ILI9341 with fullscreen DMA Buffer for Teensy 3.5 / Teensy 3.6 only

Not open for further replies.
Ok, was just making sure, still playing around with my CC Dummy Load project from time to time and started looking at code from various items I am going to use and noticed that the SPI was locked into the task. I will just have to route the Touch to another SPI. Luckily the T3.6 has a few spares.
Trying to figure out the best way ATM to put DMA for Teensy into my lib. The number of functions I need is quite small as IMO simpler the better.

The key to a lot of my video processing is the ability to send one scanline while processing the next.

The standard SPI library does not have the option to keep going, because of this most of the time is actually used up waiting for "slow" hardware.

I have a lot of ...

bool do_wait = false;

... loop

uint8_t val = calcnext(...);

if (do_wait)  // won't wait 1st iteration
do_wait = true; // will wait next time through loop

gDevice.send8(val, NO_WAIT);


... top of loop

The logic in the code above allows things like "free looping" and "free pixel conversions" as the time they take is inside the time it takes for the hardware to send the last byte. So basically it does the work it needs to and then just wait for the remainder of the byte to finish.

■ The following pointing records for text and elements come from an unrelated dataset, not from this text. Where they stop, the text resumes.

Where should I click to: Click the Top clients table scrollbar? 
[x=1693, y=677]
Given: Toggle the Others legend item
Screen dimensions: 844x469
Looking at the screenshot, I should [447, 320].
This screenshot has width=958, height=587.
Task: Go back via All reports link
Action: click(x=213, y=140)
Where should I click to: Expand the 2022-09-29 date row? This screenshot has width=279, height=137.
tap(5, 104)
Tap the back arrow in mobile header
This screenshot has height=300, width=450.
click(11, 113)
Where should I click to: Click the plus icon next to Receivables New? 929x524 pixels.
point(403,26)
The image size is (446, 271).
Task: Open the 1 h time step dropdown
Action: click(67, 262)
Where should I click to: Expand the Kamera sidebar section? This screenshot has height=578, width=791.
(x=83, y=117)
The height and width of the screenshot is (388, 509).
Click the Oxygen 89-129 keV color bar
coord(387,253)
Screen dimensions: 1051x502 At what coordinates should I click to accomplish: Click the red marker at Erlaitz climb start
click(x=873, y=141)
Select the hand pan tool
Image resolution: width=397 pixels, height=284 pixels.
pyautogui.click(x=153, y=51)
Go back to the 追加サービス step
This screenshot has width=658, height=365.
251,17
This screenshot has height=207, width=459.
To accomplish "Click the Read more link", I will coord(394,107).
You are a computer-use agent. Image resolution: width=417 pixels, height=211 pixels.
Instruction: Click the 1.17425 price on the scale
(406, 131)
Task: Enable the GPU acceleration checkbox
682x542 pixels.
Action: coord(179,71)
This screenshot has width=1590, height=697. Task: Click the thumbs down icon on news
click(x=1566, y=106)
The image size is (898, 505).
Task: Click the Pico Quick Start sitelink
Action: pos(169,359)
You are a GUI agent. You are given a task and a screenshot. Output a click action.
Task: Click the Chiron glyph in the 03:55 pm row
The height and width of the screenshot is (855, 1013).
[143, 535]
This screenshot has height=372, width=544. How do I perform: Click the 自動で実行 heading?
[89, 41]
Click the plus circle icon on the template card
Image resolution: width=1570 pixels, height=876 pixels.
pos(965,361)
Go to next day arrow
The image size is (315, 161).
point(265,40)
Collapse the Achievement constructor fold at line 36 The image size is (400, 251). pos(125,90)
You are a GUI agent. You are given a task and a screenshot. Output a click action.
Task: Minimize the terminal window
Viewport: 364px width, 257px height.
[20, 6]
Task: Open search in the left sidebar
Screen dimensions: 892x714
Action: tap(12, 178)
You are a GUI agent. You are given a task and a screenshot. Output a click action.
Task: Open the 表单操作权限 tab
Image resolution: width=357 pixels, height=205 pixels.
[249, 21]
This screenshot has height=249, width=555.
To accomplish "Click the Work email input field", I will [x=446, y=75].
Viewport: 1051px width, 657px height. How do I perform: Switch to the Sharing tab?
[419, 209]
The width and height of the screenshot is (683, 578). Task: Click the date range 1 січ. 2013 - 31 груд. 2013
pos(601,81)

On the Due I realized a LOT of calculations could happen inside this "free" time frame.

ATM I'm going through the DMAChannel .h file and found a lot of functionality that looks similar to the DUE which is not surprising.

... I'll add some details a bit later... need to get a trailer load of rubble to the tip before it closes.
As I have mentioned in a couple of other threads, I have been experimenting with a version of the SPI library that added an async transfer capability. It is done by specifying an optional callback function. You can either use the callback or you can query to see if the transfer completed...

It is hard to know how much of it will be migrated into the official SPI, but if you are interested in taking a look, it is up at:

I have a version of the SSD1306 library that can use the new transfer functions including Async, up at:
Note: I may need to edit my version of SPI to define: #ifdef SPI_HAS_TRANSFER_ASYNC...

I also have a version of the ILI9341 library that I edited to only use these functions. I believe I posted a zip file with it, but if not could, if you are interested.
Finally got DMA working on Teensy 3.1 with SPI. Looks very promising and the code is actually quite simple. The async part is also working so I should be able to run the SSD1351 128*128 demo tonight with some luck.

At the moment the benchmarks seem to be approx 5-10% better than on the Due. This from what I can tell is because even though the Teensy is lower Mhz it can run the SPI at a higher rate.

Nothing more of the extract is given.